───── Listed entries ─────
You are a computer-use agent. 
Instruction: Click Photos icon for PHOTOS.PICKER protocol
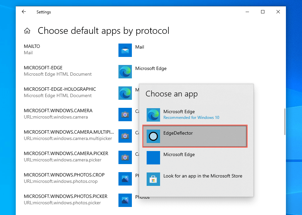(125, 200)
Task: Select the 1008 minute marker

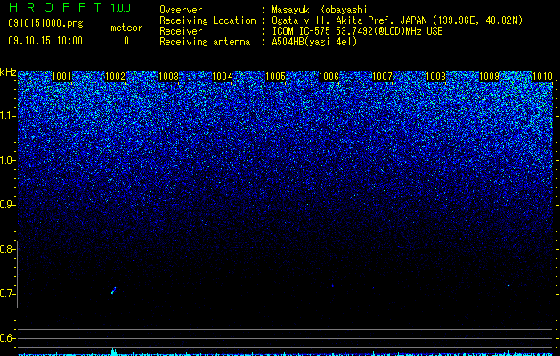Action: [435, 77]
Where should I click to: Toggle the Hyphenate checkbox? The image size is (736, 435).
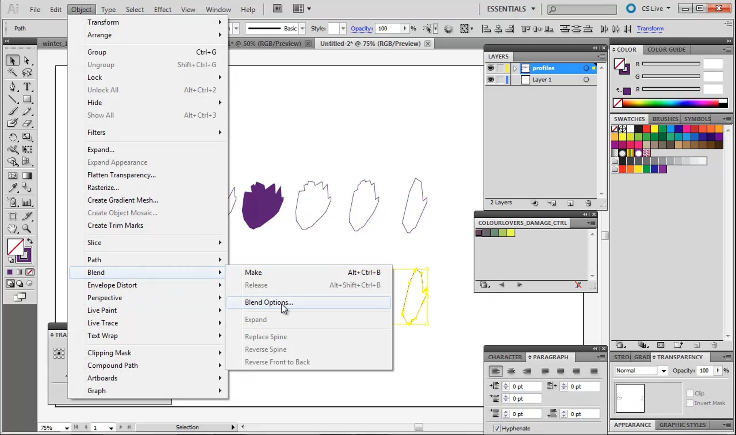[x=497, y=428]
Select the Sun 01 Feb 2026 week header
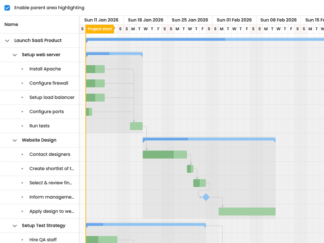 point(234,20)
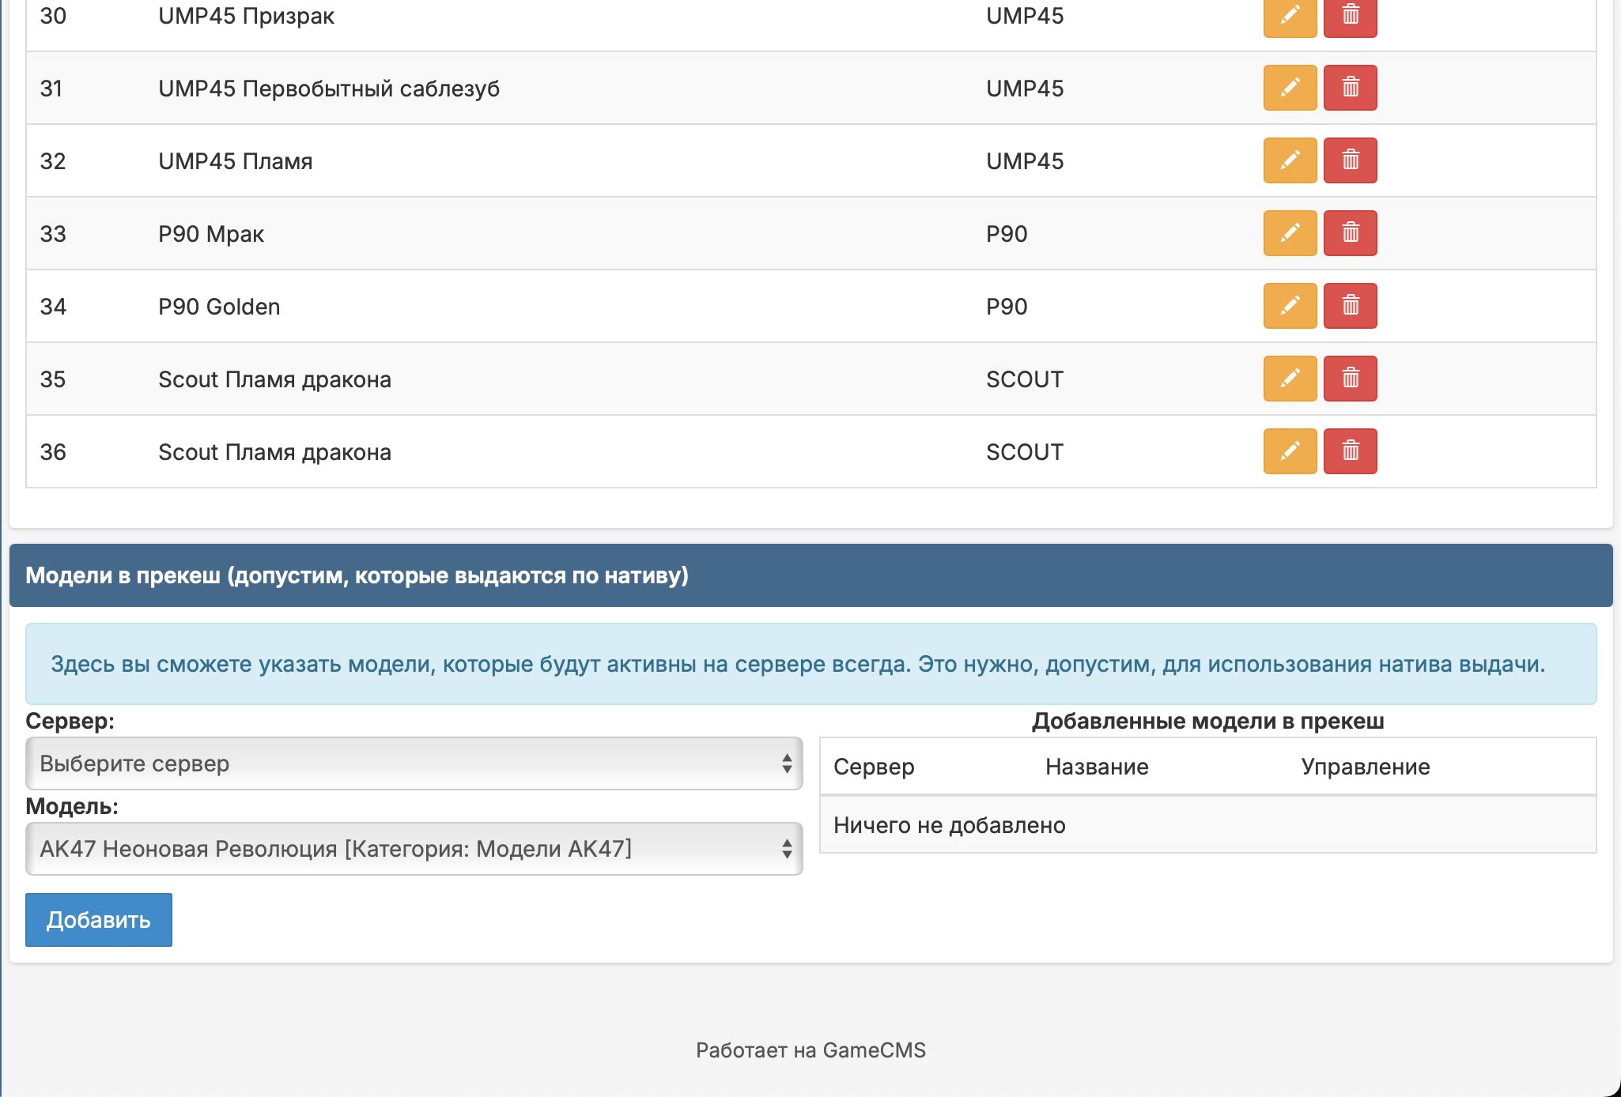Delete UMP45 Первобытный саблезуб entry
Screen dimensions: 1621x1097
pyautogui.click(x=1350, y=88)
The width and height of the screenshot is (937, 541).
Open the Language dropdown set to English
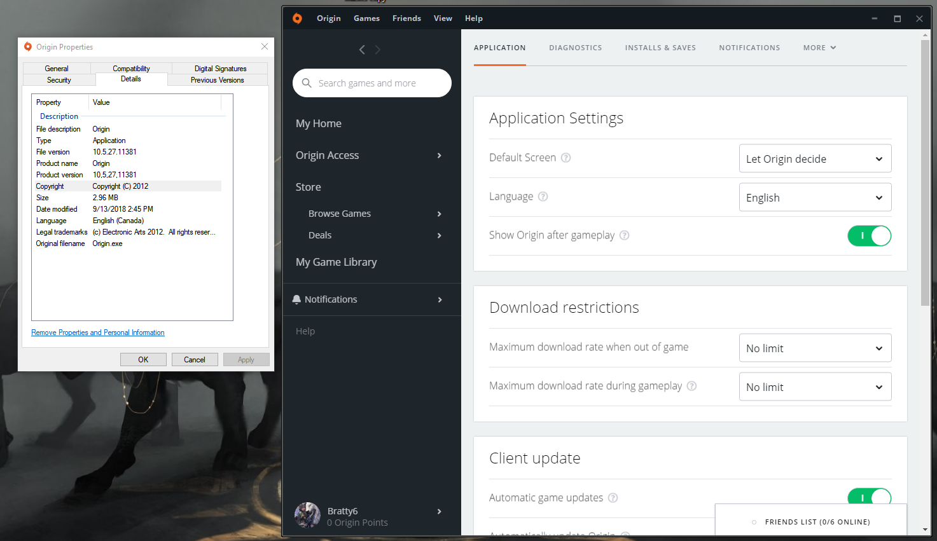(815, 198)
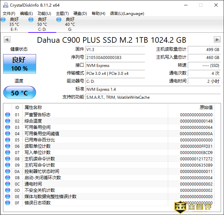Open the 文件(F) menu
224x215 pixels.
tap(9, 14)
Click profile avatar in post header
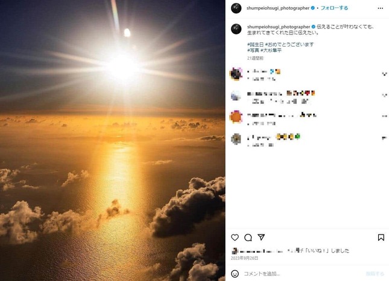The width and height of the screenshot is (389, 281). (236, 8)
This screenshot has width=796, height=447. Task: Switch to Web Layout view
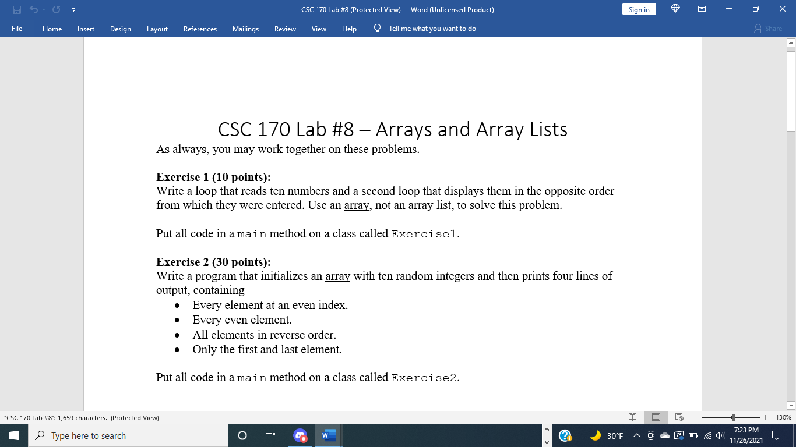(678, 417)
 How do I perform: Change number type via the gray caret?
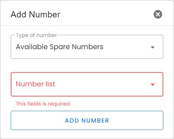click(x=153, y=47)
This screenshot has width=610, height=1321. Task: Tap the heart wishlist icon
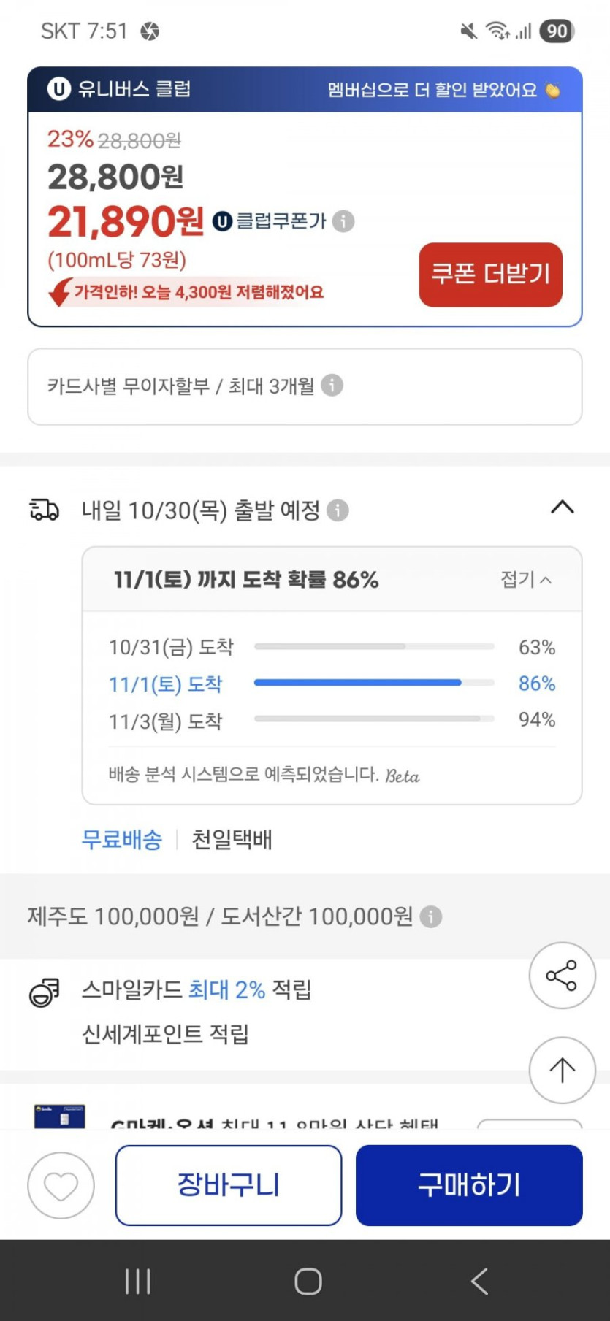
─────
→ Your task
Present the data from the line that contains "Select the Sun 01 Feb 2026 week header" through the end of the data as a Markdown table with the columns No. and Entry, giving each line its row number and skipping blank lines. Leave the pictures out of the table.

→ The answer
| No. | Entry |
|---|---|
| 1 | Select the Sun 01 Feb 2026 week header |
| 2 |  point(234,20) |
| 3 | Delete UMP45 Первобытный саблезуб entry |
| 4 | Screen dimensions: 1621x1097 |
| 5 | pyautogui.click(x=1350, y=88) |
| 6 | The width and height of the screenshot is (937, 541). |
| 7 | Open the Language dropdown set to English |
| 8 | (815, 198) |
| 9 | Open the 文件(F) menu |
| 10 | 224x215 pixels. |
| 11 | tap(9, 14) |
| 12 | Click profile avatar in post header |
| 13 | The width and height of the screenshot is (389, 281). (236, 8) |
| 14 | This screenshot has width=796, height=447. Task: Switch to Web Layout view |
| 15 | (678, 417) |
| 16 |  How do I perform: Change number type via the gray caret? |
| 17 | click(x=153, y=47) |
| 18 | This screenshot has width=610, height=1321. Task: Tap the heart wishlist icon |